Whether or not one accepts Tovstukha’s assertion that Stalin espoused Bolshevism while in prison in 1903, when the party schism was still merely nascent, the evidence does indicate that he gravitated to the Bolshevik position without hesitation as soon as the issues became clear to him.12 If he did in fact become acquainted with Lenin’s views by reading the “Letter to a Comrade” during his first short sojourn in exile, he must have returned to Tiflis in early 1904 primed to join the intra-party fray on the side of Bolshevism, as in fact he did; and his own “Letters from Kutais” in the autumn of that year show him as an ardent Leninist.13 On the other hand, Tovstukha’s biography misrepresented fact when it stated that Stalin took his place “at the head of the Transcaucasian Bolsheviks” upon his return from exile.
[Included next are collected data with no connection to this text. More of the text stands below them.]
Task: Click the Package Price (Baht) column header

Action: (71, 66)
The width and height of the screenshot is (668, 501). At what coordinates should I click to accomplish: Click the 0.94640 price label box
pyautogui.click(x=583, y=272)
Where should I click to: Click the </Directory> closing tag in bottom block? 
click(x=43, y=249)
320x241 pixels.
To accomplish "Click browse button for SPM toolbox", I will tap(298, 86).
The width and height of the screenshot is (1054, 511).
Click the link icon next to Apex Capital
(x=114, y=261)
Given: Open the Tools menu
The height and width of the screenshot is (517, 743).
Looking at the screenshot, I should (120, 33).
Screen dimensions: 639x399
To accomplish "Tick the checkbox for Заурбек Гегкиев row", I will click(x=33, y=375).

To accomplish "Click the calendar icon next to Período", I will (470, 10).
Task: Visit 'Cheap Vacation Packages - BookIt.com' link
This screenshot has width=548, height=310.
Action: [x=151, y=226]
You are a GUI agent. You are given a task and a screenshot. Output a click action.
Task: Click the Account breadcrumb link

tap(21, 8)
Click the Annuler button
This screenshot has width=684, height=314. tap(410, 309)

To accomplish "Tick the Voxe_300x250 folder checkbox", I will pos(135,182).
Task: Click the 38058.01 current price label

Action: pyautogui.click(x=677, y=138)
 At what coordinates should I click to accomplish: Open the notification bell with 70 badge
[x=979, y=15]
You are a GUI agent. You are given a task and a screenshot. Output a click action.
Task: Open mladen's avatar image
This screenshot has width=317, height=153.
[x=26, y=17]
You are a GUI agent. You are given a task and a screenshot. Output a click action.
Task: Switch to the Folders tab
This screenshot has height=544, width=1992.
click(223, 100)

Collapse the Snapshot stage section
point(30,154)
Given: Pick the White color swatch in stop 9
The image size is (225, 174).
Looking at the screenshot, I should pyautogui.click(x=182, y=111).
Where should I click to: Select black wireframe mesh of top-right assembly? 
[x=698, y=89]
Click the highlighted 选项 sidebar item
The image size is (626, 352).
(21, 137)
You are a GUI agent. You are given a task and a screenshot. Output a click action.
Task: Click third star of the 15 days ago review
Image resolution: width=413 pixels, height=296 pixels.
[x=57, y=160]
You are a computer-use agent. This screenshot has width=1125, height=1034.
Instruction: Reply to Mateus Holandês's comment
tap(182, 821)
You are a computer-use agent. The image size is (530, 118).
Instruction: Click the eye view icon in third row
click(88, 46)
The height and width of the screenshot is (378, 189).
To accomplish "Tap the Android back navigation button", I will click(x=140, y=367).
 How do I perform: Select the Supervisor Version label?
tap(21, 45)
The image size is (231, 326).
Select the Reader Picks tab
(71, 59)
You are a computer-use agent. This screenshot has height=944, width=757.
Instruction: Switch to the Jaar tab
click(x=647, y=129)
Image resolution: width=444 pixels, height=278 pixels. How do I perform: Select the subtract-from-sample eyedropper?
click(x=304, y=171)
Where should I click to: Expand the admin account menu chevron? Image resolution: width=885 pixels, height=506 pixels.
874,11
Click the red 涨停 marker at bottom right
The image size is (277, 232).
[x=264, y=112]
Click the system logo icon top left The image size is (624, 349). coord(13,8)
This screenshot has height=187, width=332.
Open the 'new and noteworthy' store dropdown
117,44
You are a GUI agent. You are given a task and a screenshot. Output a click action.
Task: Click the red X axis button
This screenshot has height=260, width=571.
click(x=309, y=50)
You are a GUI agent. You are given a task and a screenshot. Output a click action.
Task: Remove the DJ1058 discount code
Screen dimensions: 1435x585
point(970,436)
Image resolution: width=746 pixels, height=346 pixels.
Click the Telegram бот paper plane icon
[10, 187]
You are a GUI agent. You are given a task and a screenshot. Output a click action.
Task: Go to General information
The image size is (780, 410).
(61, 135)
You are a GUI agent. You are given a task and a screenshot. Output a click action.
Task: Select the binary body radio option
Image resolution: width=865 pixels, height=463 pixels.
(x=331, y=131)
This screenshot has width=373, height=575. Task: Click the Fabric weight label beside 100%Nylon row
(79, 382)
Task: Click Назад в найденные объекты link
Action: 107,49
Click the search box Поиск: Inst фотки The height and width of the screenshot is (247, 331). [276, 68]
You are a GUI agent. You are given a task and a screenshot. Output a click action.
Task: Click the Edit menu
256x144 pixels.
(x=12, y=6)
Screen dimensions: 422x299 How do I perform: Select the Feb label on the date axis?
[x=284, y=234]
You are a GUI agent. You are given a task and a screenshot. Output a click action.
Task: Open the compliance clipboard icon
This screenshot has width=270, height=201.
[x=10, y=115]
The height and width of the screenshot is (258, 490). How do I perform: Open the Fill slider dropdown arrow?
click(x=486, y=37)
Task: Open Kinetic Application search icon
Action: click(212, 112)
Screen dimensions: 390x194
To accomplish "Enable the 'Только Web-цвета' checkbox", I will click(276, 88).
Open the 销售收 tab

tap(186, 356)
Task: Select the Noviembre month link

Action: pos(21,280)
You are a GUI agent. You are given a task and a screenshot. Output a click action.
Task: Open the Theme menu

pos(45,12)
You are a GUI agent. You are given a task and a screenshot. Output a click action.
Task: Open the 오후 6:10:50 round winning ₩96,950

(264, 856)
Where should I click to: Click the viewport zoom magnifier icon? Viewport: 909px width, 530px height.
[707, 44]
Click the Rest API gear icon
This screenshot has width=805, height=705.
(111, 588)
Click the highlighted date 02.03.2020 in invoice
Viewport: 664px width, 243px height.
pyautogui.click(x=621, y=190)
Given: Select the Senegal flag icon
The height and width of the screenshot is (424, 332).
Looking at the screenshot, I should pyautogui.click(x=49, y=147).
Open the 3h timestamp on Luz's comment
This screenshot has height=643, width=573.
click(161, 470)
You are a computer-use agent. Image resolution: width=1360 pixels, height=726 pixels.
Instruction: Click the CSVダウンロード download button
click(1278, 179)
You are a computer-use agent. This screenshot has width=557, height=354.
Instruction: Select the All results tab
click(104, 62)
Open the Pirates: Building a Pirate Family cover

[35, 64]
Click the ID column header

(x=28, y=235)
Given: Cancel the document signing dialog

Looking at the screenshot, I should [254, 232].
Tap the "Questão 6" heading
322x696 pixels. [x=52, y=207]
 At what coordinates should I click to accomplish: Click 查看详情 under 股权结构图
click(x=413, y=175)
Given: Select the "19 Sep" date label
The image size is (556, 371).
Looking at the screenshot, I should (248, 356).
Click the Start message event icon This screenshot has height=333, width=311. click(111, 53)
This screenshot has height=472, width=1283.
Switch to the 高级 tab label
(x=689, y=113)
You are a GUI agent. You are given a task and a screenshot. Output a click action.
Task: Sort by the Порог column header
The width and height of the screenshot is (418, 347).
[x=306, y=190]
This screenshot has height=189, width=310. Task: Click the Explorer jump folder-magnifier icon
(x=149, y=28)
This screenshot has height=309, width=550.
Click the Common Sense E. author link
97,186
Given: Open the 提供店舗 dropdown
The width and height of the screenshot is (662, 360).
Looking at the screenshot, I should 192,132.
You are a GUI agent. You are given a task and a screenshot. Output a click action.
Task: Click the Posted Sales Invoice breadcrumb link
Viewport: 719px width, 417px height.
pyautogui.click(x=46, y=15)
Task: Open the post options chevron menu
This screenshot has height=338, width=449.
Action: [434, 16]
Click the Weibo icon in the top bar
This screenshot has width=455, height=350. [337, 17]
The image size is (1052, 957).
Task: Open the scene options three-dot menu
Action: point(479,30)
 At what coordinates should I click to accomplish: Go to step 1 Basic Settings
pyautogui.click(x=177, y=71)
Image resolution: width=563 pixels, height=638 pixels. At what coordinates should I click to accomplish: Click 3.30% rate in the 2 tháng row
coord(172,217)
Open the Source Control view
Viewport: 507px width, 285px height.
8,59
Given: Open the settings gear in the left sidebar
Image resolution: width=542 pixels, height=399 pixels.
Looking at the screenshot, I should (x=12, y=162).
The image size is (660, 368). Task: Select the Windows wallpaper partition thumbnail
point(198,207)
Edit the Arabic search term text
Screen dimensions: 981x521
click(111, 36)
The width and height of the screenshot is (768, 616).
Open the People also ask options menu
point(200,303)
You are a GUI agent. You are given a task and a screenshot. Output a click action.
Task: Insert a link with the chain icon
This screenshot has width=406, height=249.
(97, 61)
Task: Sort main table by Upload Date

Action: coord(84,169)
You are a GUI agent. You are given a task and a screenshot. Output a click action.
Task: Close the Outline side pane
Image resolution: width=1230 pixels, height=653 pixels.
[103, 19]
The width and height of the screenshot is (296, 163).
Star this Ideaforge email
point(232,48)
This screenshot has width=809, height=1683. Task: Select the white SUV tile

He did not at first even become a leading figure among them. Kamenev, who had spent his boyhood in Tiflis, was at that time Lenin’s principal envoy and Bolshevik organizer in the Transcaucasus; and the other leaders of first rank included Leonid Krasin, Stepan Shaumian, Alyosha Djaparidze, Alexander Tsulukidze, and Mikha Tskhakaia. It is a measure of Stalin’s relative unimportance that he was not one of the fifteen delegates from local groups who gathered in Tiflis in November, 1904, for the first conference of Transcaucasian Bolsheviks. Nor did he travel to London in April, 1905, as one of the four Transcaucasian delegates to the All-Bolshevik Third Party Congress, which has been described as “the constituent congress of Bolshevism.”14 The Tammerfors meeting later that year marked his debut in higher Bolshevik councils.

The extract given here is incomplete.